Clopidogrel reloading in patients undergoing percutaneous coronary intervention on chronic clopidogrel therapy: results of the ARMYDA-4 RELOAD (Antiplatelet therapy for Reduction of MYocardial Damage during Angioplasty) randomized trial

Collaborators, Affiliations
Randomized Controlled Trial

Clopidogrel reloading in patients undergoing percutaneous coronary intervention on chronic clopidogrel therapy: results of the ARMYDA-4 RELOAD (Antiplatelet therapy for Reduction of MYocardial Damage during Angioplasty) randomized trial

Germano Di Sciascio et al. Eur Heart J. 2010 Jun.

Abstract

Aims: To evaluate safety and effectiveness of clopidogrel reloading in patients on chronic clopidogrel therapy undergoing percutaneous coronary intervention (PCI).

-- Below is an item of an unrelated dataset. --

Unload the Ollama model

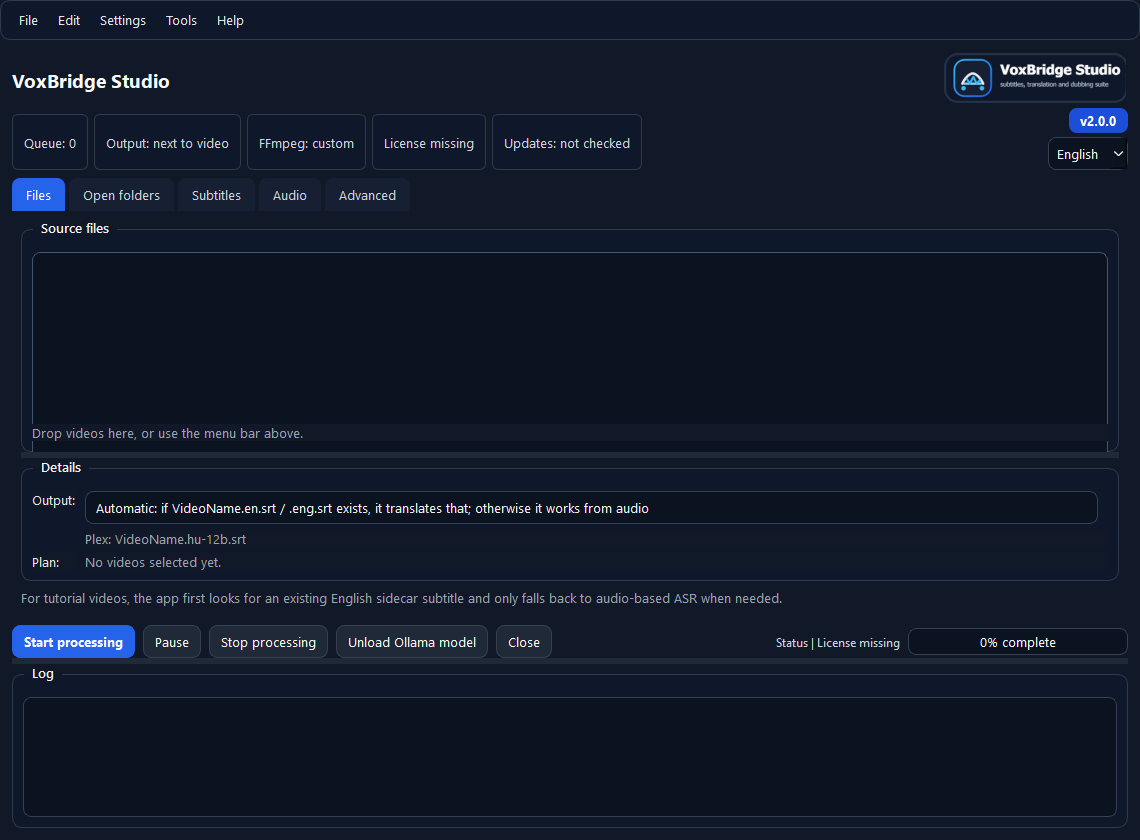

Methods and results: Five hundred and three patients on >10 days clopidogrel therapy (41% with non-ST-segment elevation acute coronary syndrome, ACS) randomly received 600 mg clopidogrel loading 4-8 h before PCI (n = 252) or placebo (n = 251). Primary endpoint was 30-day incidence of major adverse cardiac events (MACE). In the overall population primary endpoint occurred in 6.7% of patients in the reload vs. 8.8% in the placebo arm [odds ratios (OR) 0.75, 95% confidence intervals (CI) 0.37-1.52; P = 0.50]. In stable angina patients, 1-month MACE were not significantly different (7.0 vs. 3.9%; OR 1.84, 0.60-5.88; P = 0.36), whereas ACS patients had significant clinical benefit with reloading (6.4 vs. 16.3%; OR 0.34, 95% CI 0.32-0.90, P = 0.033 at multivariable analysis; interaction test: P = 0.01). There was no excess bleeding in the reload arm (6% in both groups).

Conclusion: ARMYDA-4 RELOAD reveals no overall benefit from reloading patients on chronic clopidogrel therapy prior to PCI; the benefit observed in ACS patients is a hypothesis-generating finding that needs to be confirmed by larger studies.